郑容易同学还是忘记了一件事情,郑友莉就没叫过他几次哥哥!柳世勋怎么可能跟着叫哥,不过这都是后话了!
但是一想到柳世勋那张冰块脸,郑友莉就觉得日后的日子太难了。不过反抗无果,只能接受现实。
于是当天郑容易和柳世勋帮郑友莉收拾东西,也实在难为他们这两个大男人了,有很多女生的东西是他们没见过的!
“郑友莉,这个长的是什么东西?”
“那是卷发棒。郑容易你别扯那个线。”看着郑容易这粗暴的收拾方式,郑友莉是真的很想过去咬他。
相比之下,柳世勋就熟练多了。毕竟出任务的时候还是要自己收拾行囊呀!一件又一件的将衣服叠好,整整齐齐的根据颜色,款式,薄厚放到对应的收纳盒子里。
郑友莉越来越觉得柳世勋可怕,怎么看都是硬汉呀!怎么会干这种事呢!啊~他不会是那啥吧!
这个想法迅速的从郑友莉的脑子里炸开了。这样的话,柳世勋就是安全的吧,他原来是好姐妹呀!
后来每次提及这件事,郑友莉都付出了惨痛的代价!郑容易也不得不赞叹,他妹妹有一个超乎常人的脑洞。
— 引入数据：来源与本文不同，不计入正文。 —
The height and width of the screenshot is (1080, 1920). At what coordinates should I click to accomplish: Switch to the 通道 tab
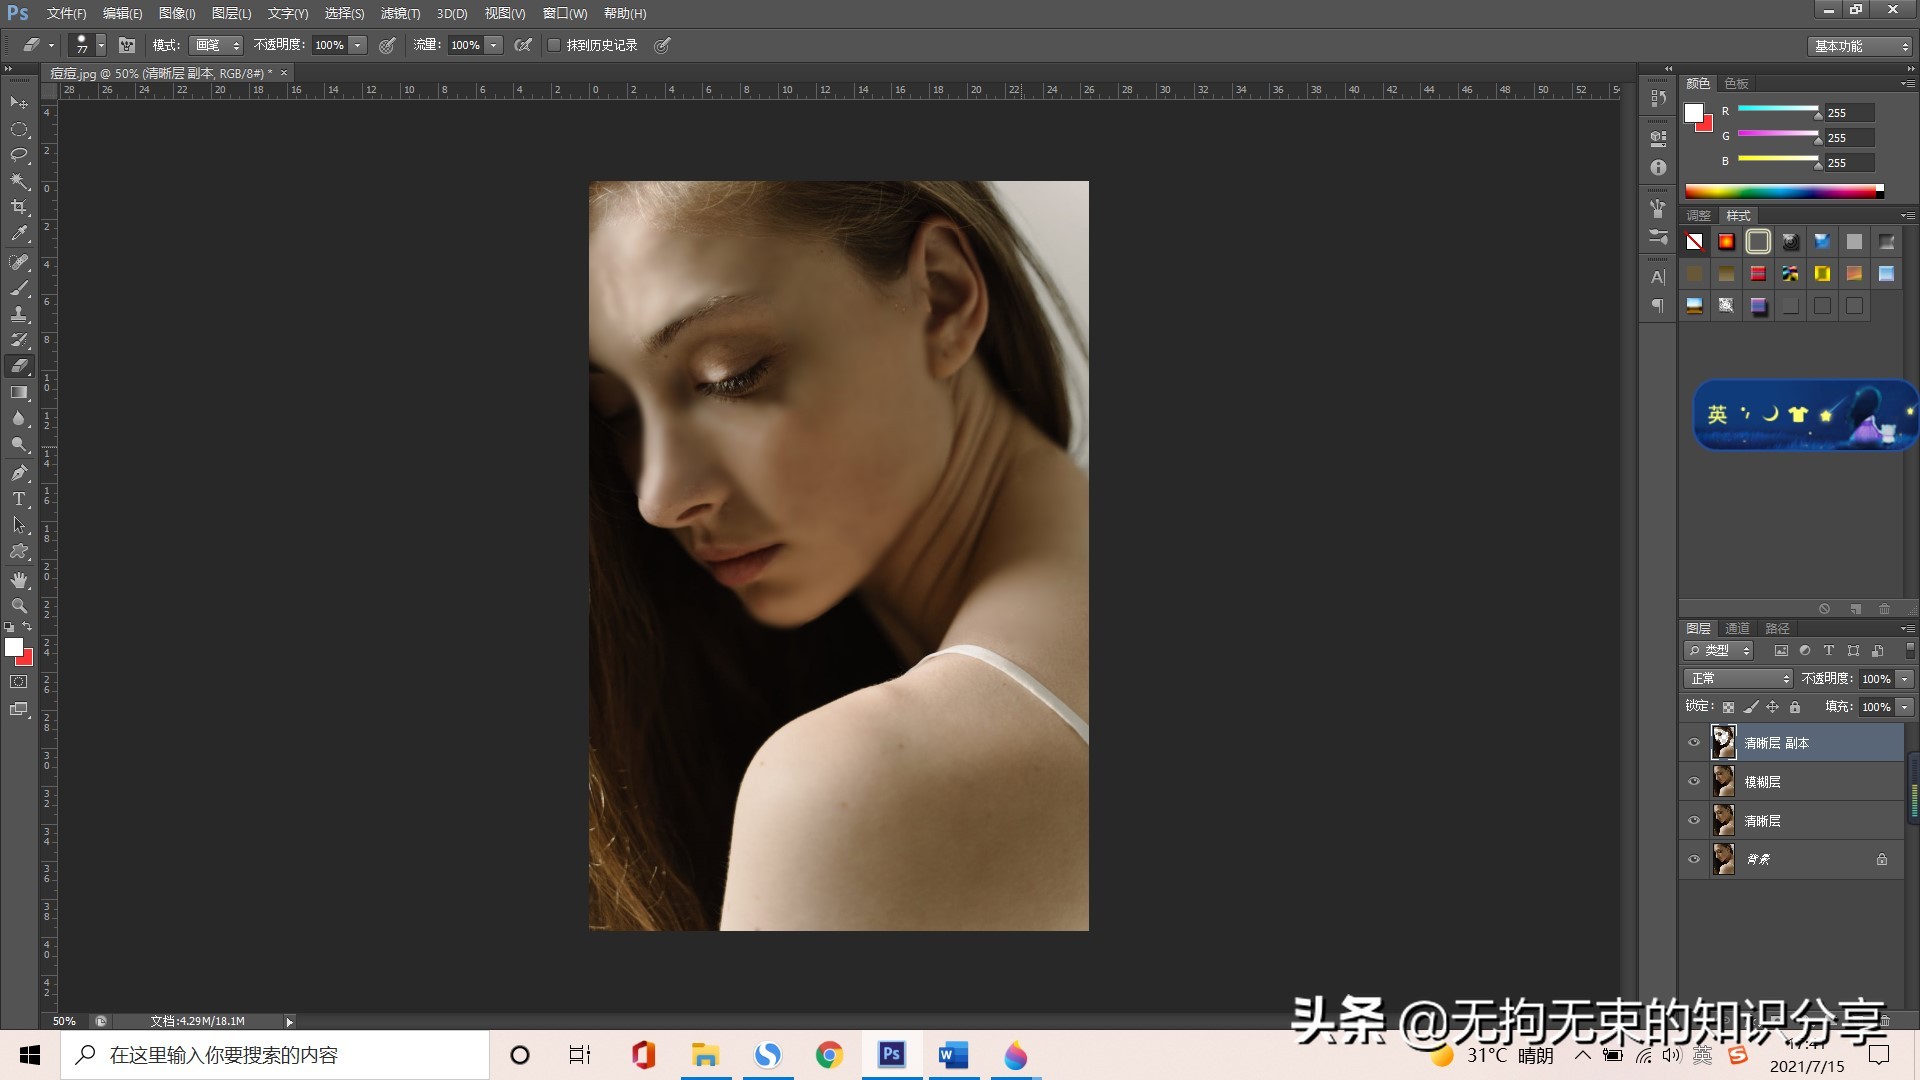click(x=1737, y=628)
(这都是后来发生的事情啦!)
收拾完东西,郑容易把基地运菜的货车开来了,把郑友莉的东西都放到了车上,这简直不是暂住啦!这是赤裸裸的常住呀!
为啥发出这样的感叹,因为行李太多了!光鞋子就有五个收纳盒。衣服不可计数,其他的杂七杂八也有三个收纳盒,很快货车就被塞满了。
郑容易看着这些东西对着柳世勋说:“我总算知道她为什么总是哭穷了,就这个架势也不可能不穷,家里啥条件呀!”
柳世勋觉得此言差矣,郑容易始终玩不过她妹妹呀!“我同情你,兄弟。”随后拍拍郑容易的肩膀上车了。